The U.S. Supreme Court on Monday denied a petition from the the village of Union Springs to appeal lower court rulings that found the Cayuga Indian Nation of New York is exempt from a local gaming ordinance.

The high court’s denial exhausts the village’s legal attempts to force the nation to abide by a local law that would prohibit its Lakeside Entertainment electronic gaming hall from operating.

Monday’s denial upholds rulings made in July by the U.S. Second Circuit Court of Appeals and a U.S. District Court in March 2020 that the federal Indian Gaming Regulatory Act removes the village’s ability to enforce local gambling ordinances with the Cayuga Nation. Lakeside operates under a license from the National Indian Gaming Commission.

The village has argued in court that the nation had already pursued and lost its case to avoid local enforcement with previous litigation that began in the early 2000s, but the appeals court said that claim lacked merit because the Indian Gaming Regulatory Act was not a central issue in the old cases. Appeals court justices also rejected an argument that the district court misapplied a Supreme Court ruling related to sovereignty on lands Indian nations acquire on the open market.

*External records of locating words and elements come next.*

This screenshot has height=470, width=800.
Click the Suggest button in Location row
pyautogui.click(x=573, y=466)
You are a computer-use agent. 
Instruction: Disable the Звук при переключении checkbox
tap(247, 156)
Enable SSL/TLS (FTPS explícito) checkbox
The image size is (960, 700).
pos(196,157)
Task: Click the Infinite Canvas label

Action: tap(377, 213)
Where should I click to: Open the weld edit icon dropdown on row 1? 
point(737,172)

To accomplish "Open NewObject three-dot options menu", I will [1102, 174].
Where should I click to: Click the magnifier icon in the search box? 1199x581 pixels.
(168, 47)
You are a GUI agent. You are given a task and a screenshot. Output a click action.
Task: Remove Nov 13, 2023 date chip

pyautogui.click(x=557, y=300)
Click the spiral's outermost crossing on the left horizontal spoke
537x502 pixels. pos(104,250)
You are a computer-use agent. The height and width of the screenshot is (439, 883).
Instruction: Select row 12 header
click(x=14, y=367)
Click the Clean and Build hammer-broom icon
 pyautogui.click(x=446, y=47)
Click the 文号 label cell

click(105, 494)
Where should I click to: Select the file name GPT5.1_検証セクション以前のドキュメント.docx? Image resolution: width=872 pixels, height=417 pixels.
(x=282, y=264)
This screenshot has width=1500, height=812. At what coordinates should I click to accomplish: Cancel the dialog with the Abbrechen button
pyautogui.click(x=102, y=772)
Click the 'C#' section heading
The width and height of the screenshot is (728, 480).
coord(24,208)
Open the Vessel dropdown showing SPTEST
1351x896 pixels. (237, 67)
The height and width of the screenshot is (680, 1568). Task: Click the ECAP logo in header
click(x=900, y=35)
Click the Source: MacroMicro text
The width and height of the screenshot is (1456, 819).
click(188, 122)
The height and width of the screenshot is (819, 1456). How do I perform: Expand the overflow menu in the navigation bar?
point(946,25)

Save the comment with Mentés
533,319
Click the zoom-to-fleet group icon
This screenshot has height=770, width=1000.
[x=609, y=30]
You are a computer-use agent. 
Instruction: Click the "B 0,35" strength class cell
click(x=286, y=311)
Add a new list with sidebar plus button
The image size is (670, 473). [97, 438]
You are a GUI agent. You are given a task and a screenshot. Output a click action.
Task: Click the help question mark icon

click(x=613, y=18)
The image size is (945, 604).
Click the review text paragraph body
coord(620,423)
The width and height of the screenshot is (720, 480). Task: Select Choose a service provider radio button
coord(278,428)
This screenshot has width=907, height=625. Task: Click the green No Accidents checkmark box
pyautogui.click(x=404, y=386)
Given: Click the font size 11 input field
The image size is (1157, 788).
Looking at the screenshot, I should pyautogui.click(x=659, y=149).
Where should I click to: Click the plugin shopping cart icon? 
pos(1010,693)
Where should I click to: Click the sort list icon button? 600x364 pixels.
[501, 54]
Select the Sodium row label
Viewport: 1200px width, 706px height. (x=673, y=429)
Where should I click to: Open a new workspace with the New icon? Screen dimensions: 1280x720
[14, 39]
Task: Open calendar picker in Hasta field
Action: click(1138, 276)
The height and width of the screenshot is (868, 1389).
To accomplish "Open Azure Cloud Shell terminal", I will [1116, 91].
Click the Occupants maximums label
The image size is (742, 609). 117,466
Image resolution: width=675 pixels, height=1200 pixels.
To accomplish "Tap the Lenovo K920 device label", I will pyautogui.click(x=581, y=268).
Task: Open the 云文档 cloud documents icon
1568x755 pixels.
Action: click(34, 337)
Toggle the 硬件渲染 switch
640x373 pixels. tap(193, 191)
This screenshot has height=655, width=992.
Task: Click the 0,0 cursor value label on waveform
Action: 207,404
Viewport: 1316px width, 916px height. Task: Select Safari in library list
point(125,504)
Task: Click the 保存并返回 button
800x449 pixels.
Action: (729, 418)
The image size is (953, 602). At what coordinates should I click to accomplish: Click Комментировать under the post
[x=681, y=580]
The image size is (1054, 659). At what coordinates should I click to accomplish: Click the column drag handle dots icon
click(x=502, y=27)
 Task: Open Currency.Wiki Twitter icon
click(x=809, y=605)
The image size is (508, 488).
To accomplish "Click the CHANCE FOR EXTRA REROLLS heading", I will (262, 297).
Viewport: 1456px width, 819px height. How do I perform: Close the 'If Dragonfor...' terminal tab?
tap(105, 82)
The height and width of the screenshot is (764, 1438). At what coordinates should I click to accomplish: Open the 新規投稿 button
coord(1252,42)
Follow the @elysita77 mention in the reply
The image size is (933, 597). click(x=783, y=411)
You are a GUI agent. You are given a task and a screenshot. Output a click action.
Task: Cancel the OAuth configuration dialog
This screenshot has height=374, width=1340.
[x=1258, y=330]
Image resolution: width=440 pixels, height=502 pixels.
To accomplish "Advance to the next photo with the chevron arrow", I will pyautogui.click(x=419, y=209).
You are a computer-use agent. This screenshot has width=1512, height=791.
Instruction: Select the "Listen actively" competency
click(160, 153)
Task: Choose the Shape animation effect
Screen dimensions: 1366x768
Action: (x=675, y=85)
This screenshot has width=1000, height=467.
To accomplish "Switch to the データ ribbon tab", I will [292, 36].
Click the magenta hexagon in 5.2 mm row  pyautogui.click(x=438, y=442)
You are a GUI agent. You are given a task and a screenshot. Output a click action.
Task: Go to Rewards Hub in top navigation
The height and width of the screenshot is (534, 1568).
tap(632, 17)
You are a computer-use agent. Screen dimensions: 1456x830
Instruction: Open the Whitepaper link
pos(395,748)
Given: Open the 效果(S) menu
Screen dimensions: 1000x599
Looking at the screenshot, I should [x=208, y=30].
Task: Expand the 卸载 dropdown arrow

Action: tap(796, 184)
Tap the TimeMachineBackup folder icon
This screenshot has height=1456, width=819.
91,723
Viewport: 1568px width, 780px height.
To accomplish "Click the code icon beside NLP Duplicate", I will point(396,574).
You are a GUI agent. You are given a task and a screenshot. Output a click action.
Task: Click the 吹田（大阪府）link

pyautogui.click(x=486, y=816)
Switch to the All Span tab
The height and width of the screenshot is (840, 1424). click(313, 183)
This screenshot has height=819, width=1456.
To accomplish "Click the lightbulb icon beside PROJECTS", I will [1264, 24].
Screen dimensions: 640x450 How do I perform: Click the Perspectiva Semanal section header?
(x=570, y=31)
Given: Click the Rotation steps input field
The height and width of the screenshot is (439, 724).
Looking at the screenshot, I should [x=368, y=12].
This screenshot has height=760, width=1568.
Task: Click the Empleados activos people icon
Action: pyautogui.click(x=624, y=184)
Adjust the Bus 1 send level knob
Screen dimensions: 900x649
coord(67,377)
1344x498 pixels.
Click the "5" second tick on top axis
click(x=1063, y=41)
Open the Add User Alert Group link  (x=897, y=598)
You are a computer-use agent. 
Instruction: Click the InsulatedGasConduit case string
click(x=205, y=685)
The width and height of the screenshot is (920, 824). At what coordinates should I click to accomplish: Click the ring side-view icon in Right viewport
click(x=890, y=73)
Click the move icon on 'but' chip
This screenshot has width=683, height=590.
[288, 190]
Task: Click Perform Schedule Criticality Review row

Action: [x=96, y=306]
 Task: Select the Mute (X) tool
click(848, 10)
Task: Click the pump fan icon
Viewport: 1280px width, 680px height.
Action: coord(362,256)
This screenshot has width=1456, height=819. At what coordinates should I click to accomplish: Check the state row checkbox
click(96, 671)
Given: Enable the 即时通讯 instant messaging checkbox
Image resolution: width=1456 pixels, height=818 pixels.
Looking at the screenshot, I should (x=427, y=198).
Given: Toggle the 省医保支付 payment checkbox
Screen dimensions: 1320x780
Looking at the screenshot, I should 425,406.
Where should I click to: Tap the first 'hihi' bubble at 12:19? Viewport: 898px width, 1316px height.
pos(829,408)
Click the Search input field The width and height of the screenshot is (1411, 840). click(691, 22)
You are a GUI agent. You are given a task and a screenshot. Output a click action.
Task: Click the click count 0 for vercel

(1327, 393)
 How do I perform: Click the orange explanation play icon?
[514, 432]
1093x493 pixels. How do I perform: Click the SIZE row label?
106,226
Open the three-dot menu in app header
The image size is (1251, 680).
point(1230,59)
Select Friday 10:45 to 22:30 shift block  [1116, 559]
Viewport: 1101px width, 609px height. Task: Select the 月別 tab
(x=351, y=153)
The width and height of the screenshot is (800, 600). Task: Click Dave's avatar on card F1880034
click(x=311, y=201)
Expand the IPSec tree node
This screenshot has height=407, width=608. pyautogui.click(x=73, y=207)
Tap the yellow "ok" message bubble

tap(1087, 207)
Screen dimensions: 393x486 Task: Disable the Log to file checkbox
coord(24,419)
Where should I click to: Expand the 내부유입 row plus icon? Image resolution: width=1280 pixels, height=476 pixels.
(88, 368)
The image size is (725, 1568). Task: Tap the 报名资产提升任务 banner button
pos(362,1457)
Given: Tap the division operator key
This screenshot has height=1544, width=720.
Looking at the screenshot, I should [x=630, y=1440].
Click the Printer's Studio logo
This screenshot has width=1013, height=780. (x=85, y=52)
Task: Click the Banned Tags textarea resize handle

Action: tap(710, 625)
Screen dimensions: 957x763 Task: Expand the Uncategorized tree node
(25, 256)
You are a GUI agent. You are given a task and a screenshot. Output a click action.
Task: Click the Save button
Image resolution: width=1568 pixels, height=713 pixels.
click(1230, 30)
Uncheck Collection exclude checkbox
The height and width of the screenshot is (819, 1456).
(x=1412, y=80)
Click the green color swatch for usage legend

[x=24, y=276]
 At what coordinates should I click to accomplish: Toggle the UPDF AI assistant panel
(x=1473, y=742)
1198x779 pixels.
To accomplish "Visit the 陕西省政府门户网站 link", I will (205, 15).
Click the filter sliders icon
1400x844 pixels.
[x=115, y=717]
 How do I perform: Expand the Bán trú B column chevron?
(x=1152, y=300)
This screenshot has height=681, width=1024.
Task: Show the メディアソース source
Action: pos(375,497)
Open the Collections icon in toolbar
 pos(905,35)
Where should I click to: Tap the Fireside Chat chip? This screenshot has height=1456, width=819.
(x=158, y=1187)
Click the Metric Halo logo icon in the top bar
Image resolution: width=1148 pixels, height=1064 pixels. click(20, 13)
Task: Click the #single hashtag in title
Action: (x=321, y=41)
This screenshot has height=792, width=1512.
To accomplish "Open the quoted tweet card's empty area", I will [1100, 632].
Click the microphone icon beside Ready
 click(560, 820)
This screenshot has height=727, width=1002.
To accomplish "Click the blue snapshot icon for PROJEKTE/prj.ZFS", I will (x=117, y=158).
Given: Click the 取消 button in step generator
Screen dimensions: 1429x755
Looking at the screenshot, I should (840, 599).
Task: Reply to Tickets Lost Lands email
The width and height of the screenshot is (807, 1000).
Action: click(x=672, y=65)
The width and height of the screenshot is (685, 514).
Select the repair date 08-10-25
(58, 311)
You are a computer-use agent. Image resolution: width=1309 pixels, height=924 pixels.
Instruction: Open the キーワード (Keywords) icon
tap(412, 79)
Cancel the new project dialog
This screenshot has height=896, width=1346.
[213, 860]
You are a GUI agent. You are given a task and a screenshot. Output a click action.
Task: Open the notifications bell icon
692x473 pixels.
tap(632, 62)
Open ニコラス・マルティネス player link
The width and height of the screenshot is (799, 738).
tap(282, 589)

Lakeside has been operating for several years under an injunction while the legal arguments have been working its way through the federal court system. The case stems from a 2014 Cayuga Nation lawsuit filed in response to action taken by the village code enforcement officer related to a 1958 village gaming ordinance.

In the July ruling, the appeals court noted that the Indian Gaming Regulatory Act does not provide the nation with a immunity from from non-gaming ordinances.

Last year, the nation began working through the village’s building and site plan review process with respect to an expansion of the Lakeside Trading business. A second facility would offer 142 gaming machines, significantly more than the 86 machines in the existing gaming center. Plans also includes a 77-space parking lot to the north of the existing building.